Кравчинский нервничал, на ходу меняя орудия будущего покушения. От сабли отказался. В просторной квартире на Забалканском проспекте, в мастерской у влюбленной в темпераментного «мавра» художницы Александры Малиновской, Сергей подступил к Дворнику, оттащив того от нежных акварелей:
— Я придумал! Возьму с собой пару револьверов, шпаг, эспадронов. Подойду к Мезенцеву прямо на площади и вызову его. Да-да, заставлю его принять дуэль. Поступлю вполне благородно: пусть сам выбирает орудие смерти. Я хочу... Я должен встретиться с врагом только грудь с грудью! Это мой принцип.

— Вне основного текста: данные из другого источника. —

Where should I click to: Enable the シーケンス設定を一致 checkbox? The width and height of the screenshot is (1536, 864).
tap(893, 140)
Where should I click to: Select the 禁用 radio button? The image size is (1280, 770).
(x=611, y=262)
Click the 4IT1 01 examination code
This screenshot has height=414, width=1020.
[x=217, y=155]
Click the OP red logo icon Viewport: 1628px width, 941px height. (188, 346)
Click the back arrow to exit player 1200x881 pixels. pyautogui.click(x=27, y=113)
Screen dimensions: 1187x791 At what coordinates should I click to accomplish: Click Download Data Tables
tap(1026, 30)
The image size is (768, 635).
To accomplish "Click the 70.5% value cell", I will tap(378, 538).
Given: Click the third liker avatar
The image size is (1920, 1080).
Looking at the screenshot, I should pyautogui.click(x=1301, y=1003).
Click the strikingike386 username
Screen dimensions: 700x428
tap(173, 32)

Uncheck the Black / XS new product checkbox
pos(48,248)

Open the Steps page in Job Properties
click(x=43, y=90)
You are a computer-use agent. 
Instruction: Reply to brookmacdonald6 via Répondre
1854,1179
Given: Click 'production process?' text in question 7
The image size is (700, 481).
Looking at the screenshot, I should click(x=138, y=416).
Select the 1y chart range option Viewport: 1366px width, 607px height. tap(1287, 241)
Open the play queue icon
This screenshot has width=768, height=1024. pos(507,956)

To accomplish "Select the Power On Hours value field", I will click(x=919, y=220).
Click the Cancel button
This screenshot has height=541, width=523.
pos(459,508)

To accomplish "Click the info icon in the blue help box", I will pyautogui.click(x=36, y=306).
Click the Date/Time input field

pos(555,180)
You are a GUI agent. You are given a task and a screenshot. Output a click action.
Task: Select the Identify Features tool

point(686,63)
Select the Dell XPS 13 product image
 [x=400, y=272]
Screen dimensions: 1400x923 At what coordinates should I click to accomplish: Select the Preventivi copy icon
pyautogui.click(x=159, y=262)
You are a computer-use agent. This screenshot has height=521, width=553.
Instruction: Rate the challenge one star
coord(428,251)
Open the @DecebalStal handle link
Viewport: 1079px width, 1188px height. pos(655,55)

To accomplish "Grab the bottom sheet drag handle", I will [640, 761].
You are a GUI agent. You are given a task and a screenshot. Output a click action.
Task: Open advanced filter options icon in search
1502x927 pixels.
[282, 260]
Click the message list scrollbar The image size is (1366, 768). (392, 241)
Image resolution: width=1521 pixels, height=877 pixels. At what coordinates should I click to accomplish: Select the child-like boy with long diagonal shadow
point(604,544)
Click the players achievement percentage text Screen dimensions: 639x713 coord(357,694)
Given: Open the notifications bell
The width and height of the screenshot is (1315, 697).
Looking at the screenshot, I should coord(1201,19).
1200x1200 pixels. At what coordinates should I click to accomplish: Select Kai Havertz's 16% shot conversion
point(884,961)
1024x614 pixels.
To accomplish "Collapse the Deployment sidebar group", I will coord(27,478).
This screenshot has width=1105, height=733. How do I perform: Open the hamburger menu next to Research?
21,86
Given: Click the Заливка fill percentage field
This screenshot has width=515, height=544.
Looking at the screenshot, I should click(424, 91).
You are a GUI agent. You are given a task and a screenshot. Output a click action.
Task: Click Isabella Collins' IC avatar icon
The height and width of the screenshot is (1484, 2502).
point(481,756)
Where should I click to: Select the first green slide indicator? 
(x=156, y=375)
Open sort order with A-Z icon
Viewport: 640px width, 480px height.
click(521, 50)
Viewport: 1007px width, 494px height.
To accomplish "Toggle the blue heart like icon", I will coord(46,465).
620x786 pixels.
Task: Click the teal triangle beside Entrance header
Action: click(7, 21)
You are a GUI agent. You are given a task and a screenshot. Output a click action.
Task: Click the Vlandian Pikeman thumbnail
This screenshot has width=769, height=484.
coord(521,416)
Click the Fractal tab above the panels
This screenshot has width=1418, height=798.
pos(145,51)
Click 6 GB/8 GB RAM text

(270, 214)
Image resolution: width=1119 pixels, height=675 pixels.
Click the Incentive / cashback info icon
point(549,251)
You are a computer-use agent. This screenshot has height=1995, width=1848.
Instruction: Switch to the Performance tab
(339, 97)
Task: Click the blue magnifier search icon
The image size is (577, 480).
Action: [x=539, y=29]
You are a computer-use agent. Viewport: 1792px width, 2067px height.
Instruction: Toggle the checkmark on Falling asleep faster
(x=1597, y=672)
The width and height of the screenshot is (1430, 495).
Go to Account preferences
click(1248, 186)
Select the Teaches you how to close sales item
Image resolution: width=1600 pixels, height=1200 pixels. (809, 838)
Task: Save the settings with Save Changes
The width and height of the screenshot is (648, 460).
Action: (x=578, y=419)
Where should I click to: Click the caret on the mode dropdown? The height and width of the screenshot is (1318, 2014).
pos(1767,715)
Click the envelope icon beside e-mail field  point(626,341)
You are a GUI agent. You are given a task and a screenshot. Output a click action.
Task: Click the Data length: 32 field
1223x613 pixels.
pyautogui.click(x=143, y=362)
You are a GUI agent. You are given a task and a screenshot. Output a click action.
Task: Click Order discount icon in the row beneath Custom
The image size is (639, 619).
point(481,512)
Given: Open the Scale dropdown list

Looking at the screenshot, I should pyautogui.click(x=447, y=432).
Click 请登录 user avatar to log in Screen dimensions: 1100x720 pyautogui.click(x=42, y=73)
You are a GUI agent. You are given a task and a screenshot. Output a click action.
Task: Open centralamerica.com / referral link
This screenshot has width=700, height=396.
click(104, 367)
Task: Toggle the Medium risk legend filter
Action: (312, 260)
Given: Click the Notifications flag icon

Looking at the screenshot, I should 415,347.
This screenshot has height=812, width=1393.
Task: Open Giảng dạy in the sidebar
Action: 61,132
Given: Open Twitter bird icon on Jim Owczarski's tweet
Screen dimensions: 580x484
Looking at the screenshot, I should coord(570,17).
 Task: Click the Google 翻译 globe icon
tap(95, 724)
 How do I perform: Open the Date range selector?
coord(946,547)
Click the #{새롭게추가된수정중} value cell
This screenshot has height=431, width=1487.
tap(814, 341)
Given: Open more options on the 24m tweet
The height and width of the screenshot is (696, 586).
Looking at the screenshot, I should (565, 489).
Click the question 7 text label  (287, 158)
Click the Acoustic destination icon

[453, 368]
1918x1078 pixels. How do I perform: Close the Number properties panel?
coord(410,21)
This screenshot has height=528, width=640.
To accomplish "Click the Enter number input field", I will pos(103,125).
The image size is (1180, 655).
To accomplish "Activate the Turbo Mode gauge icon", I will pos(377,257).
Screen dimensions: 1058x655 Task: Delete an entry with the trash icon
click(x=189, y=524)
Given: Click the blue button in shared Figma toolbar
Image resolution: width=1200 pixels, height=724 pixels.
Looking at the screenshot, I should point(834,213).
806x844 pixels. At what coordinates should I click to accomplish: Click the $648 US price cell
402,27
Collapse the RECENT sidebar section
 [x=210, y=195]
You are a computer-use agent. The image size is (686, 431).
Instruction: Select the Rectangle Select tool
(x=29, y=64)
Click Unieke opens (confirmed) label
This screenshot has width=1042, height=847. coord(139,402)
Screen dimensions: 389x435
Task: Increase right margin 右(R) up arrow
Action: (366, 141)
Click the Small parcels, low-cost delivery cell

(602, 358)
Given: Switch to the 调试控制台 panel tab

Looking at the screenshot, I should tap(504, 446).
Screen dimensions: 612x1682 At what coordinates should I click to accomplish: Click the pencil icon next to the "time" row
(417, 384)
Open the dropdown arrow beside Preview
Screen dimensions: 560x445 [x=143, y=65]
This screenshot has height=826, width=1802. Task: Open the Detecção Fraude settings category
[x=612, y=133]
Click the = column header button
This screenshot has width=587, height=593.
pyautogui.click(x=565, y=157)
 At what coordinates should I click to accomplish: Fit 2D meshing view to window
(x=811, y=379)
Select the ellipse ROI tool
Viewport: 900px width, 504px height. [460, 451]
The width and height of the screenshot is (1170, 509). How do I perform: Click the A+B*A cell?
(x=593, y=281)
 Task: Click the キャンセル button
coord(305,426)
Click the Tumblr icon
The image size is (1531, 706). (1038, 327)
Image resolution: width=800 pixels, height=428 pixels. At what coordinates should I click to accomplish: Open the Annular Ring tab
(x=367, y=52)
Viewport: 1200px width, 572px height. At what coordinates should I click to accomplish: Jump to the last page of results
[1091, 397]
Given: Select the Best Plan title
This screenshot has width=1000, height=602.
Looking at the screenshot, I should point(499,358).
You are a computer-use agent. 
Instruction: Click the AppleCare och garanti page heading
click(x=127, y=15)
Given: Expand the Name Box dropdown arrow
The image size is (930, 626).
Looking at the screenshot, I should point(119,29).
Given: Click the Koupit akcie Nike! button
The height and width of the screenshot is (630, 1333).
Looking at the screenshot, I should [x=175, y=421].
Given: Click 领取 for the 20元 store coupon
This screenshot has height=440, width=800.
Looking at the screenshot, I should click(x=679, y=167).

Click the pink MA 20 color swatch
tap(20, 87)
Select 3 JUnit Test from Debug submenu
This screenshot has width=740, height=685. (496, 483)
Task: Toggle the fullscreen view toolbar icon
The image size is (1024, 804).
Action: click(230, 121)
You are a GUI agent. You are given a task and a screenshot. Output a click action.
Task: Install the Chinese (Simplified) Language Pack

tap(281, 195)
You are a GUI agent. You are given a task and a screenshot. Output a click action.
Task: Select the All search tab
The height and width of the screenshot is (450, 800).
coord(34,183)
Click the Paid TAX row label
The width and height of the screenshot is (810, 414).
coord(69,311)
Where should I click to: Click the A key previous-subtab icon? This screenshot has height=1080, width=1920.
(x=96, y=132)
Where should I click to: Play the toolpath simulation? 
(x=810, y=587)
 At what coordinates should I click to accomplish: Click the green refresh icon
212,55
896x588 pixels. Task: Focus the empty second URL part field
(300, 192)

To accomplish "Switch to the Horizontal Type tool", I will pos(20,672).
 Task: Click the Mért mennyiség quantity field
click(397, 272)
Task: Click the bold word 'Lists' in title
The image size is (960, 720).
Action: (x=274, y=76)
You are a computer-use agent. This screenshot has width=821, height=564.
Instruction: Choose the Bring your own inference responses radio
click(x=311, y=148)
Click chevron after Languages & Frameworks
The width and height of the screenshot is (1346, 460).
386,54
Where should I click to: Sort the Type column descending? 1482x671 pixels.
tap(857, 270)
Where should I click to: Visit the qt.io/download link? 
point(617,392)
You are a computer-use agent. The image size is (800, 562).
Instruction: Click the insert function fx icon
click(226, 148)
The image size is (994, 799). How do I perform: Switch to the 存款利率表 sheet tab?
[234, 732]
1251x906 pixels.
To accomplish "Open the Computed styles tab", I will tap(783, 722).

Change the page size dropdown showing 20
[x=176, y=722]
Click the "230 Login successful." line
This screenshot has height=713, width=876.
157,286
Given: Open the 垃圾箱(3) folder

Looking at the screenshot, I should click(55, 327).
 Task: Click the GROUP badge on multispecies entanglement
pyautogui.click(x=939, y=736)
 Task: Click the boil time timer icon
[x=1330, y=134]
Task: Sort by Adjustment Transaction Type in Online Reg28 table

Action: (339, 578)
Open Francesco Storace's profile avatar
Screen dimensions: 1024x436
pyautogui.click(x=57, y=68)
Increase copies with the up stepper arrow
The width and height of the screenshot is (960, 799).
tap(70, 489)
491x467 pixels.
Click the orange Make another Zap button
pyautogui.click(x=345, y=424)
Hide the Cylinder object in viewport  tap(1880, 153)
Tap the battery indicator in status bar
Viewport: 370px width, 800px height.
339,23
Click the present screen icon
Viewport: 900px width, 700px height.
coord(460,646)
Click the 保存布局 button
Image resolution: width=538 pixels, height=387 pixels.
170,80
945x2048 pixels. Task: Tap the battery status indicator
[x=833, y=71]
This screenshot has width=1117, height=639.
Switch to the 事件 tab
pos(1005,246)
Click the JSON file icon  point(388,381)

Но и грудь на грудь он почему-то сходиться не стал. Взялся за револьверы. Метался по городу, бледный, с темными пылающими глазами, точно вынырнувший из тяжкого кош- мерического сна, измучившего его тягостными видениями. Не раз спрыгивал с конки, оставив на площадке недоумевающих Тихомирова и Морозова, в пять шагов вдруг догонял какую-то замедлившую ход карету, вскакивал на подножку, рвал цепкими руками дверку, жадно подавался вперед, внутрь, тыча в оцепеневший от ужаса мрак длинным стволом веймаровского «медвежатника».
Лев с бьющимся сердцем ждал выстрела, но выстрела не было; он видел, как Сергей прятал револьвер, осклабившись, извинительно приподнимал шляпу и с пружинистой ловкостью спрыгивал на мостовую. Однажды вечером он, так же отпустив карету, побежал за конкой, споткнулся и выронил «медвежатник», который, постукивая по булыжникам и рельсам, покатился под ноги изумленным прохожим. А Кравчинский, как ни в чем ни бывало, подхватил револьвер, поклонился случайной даме с мопсиком на руках и бросился за конкой, удачно притормозившей перед въездом на Садовую.
Нервно хохотал на площадке, обнимая друзей:
— Показалось, его карета, Мезенцева. Думал: ну, все, не упущу.. Уж и стрелять хотел, присмотрелся, а там какой-то барин. Позеленел от страха, трясется. Хорошо, я его в полумраке разглядел, а не то.
От смеха «мавр» складывался пополам. Тормошил Тихомирова, Морозова.
— Я ему: «Извините, ошибся!» А он: «Ничего, ничего. Имею честь быть. С усерднейшею преданностию.» Так и прошептал: с усерднейшею преданностию. Ха-ха!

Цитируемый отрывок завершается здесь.